Ahlheim, Hannah, „Deutsche, kauft nicht bei Juden!“ Antisemitismus und politischer Boykott in Deutschland 1924 bis 1935. Wallstein, Göttingen 2011. 452 S. Besprochen von Gerhard Köbler.

 

Die Arbeit ist die von Constantin Goschler betreute, der Fakultät für Geschichtswissenschaft der Universität Bochum 2008 angenommene, von der Geschwister Boehringer Ingelheim Stiftung und der Axel Springer Stiftung geförderte, für den Druck überarbeitete Dissertation der Verfasserin. Sie betrifft einen interessanten, wohl in Irland 1880 auf einen begrifflichen Punkt gebrachten, im Deutschen Reich in bestimmter Weise instrumentalisierten Konflikt. In ihn führt die Verfasserin umsichtig in ihrer ausführlichen Einleitung ein. Dabei erörtert sie die Ansätze und Probleme historischer Antisemitismusforschung ebenso wie  ihre verschiedenen Quellen und Arbeitsstrategien.

=== DATENZEILEN ===
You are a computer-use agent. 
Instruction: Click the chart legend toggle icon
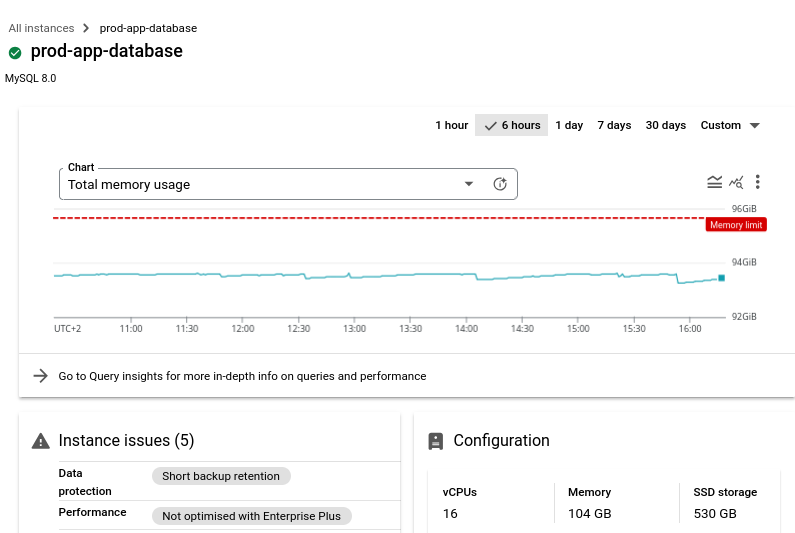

--

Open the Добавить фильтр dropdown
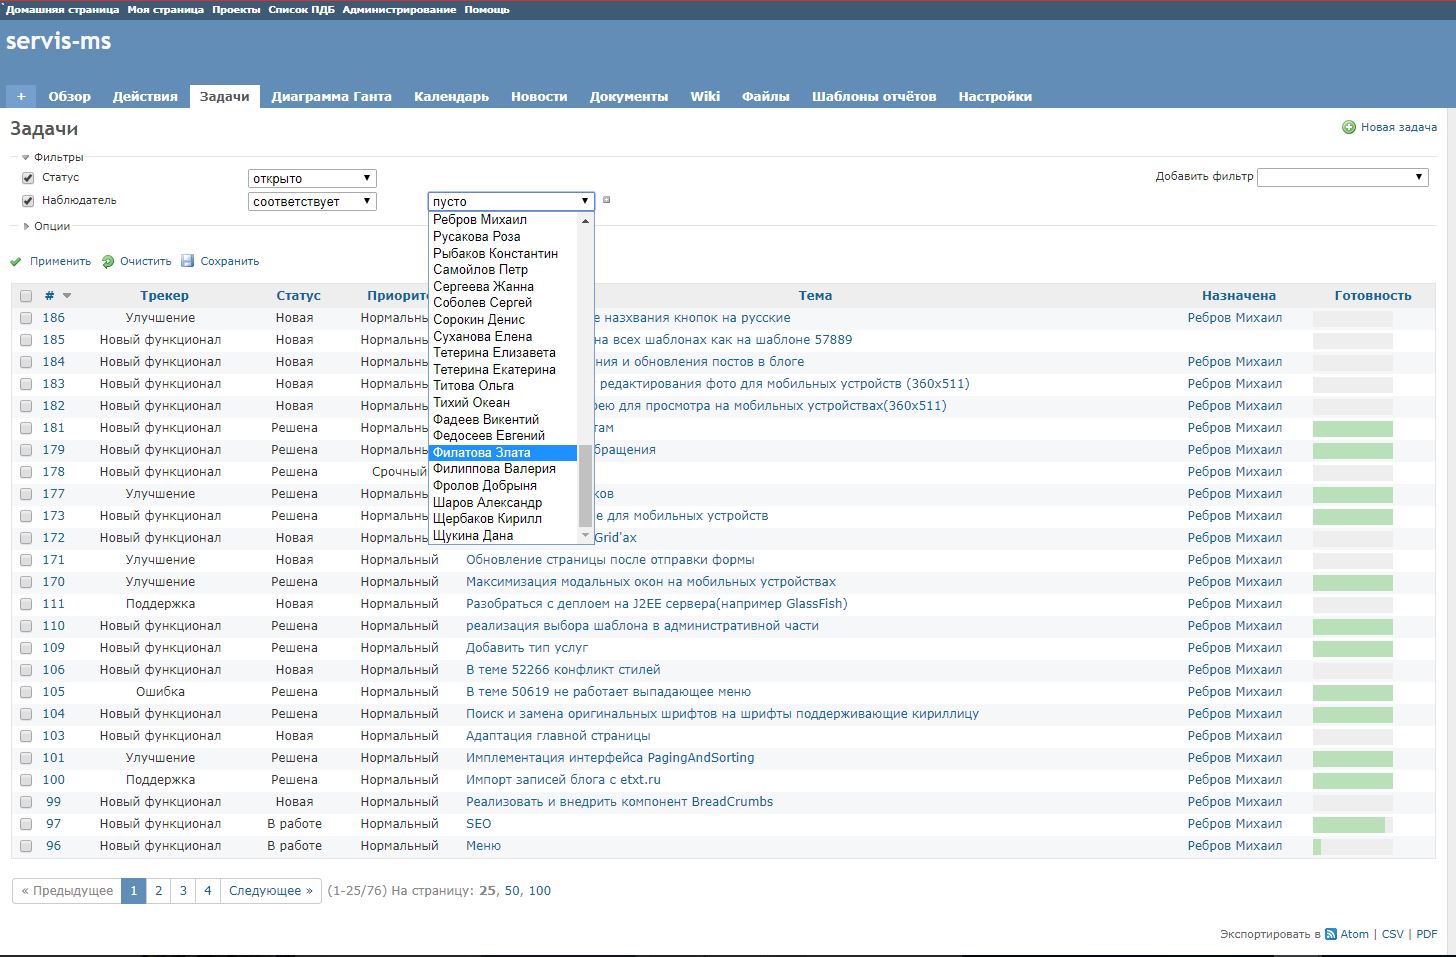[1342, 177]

=== IHRE AUFGABE ===
Laut Textauszug: Welche Fakultät hat die besprochene Dissertation angenommen, und in welchem Jahr?

=== ANTWORTFELD ===
Die Fakultät für Geschichtswissenschaft der Universität Bochum, im Jahr 2008.